BEGIN DATASET RECORDS

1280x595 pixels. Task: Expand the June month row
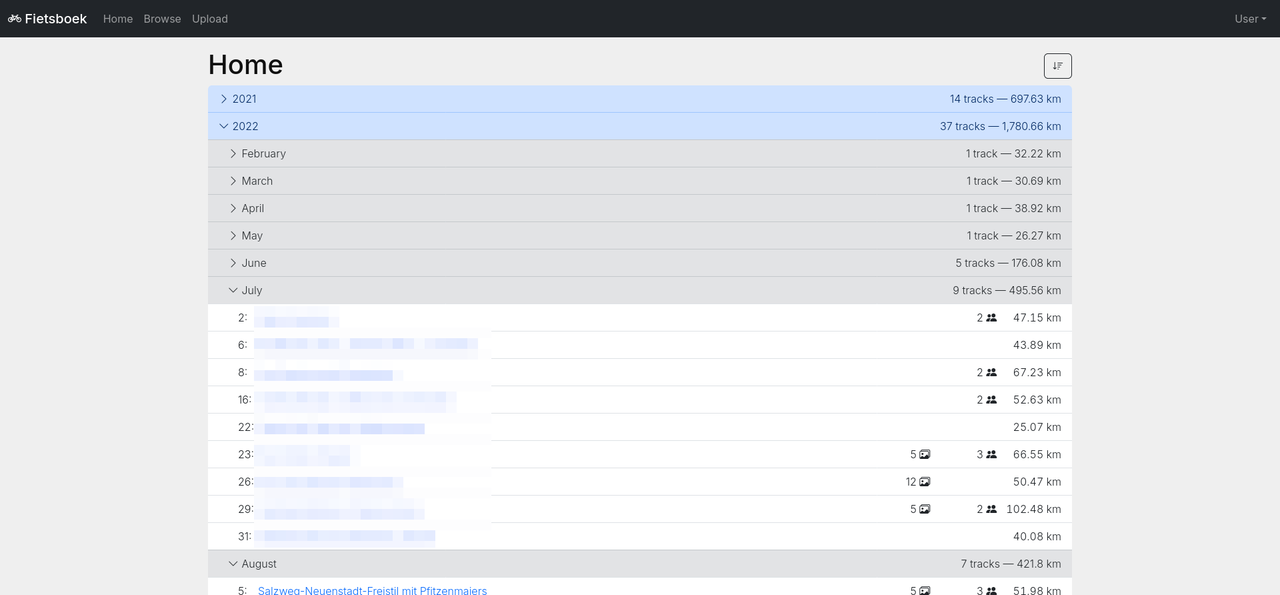click(233, 263)
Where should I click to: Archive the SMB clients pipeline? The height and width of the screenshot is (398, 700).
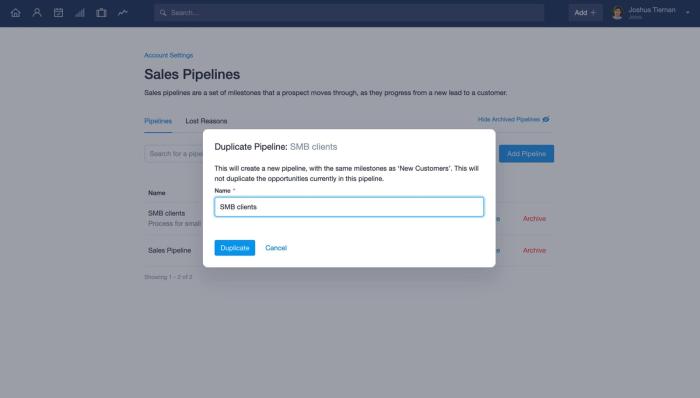(x=534, y=219)

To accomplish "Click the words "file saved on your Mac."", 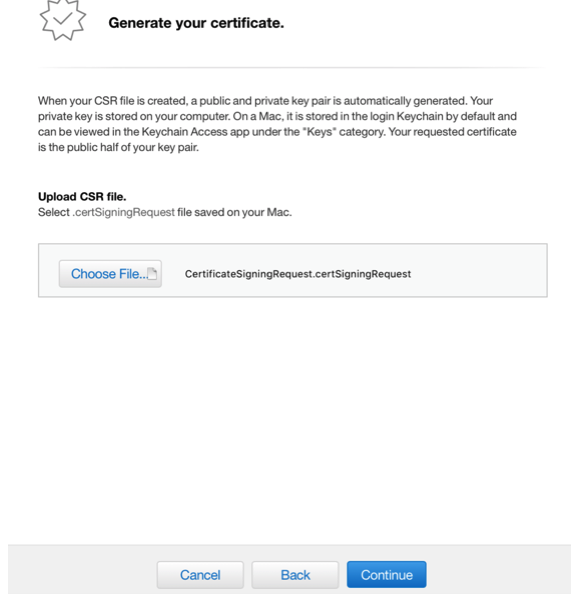I will pyautogui.click(x=235, y=212).
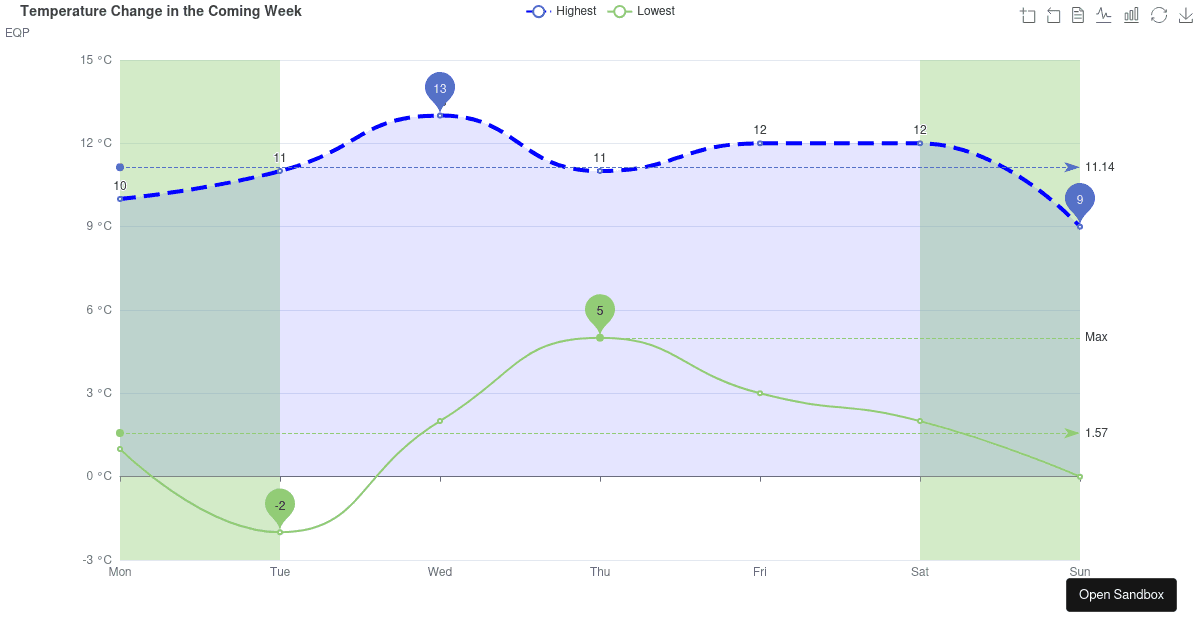This screenshot has width=1200, height=630.
Task: Click the Max mark line label
Action: pyautogui.click(x=1096, y=337)

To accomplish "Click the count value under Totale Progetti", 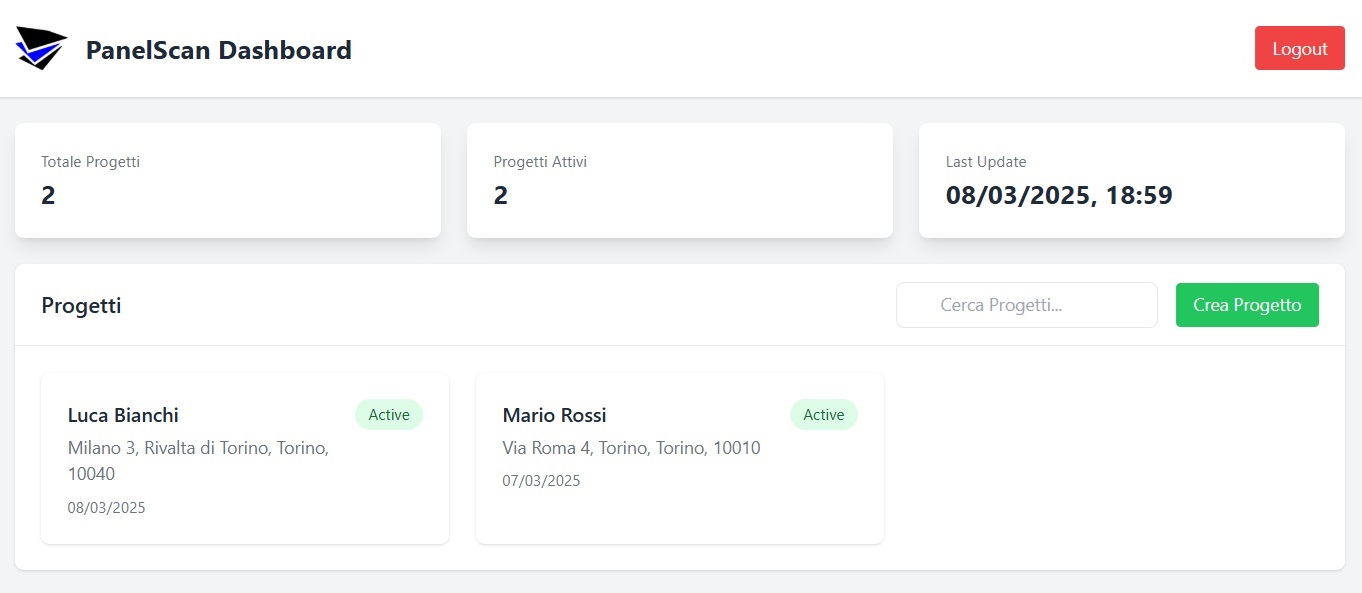I will (48, 195).
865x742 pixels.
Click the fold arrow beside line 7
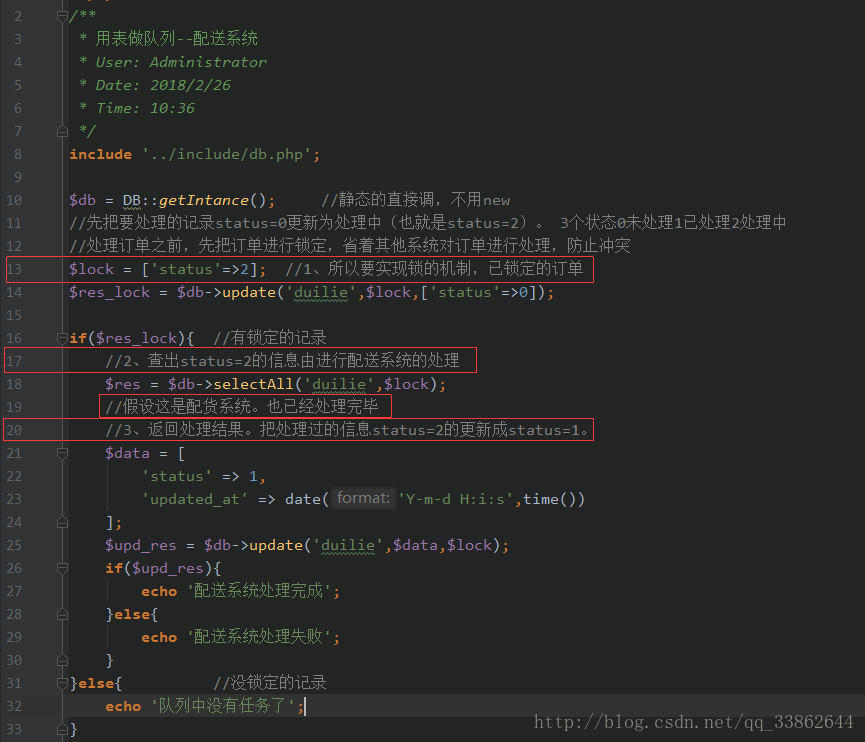[x=61, y=130]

END DATASET RECORDS

TASK INSTRUCTIONS: Repeat exactly the lines from the one containing "865x742 pixels." to the last line of the data above, both included, and write no pictures into the copy.

FINISHED TASK:
865x742 pixels.
Click the fold arrow beside line 7
[x=61, y=130]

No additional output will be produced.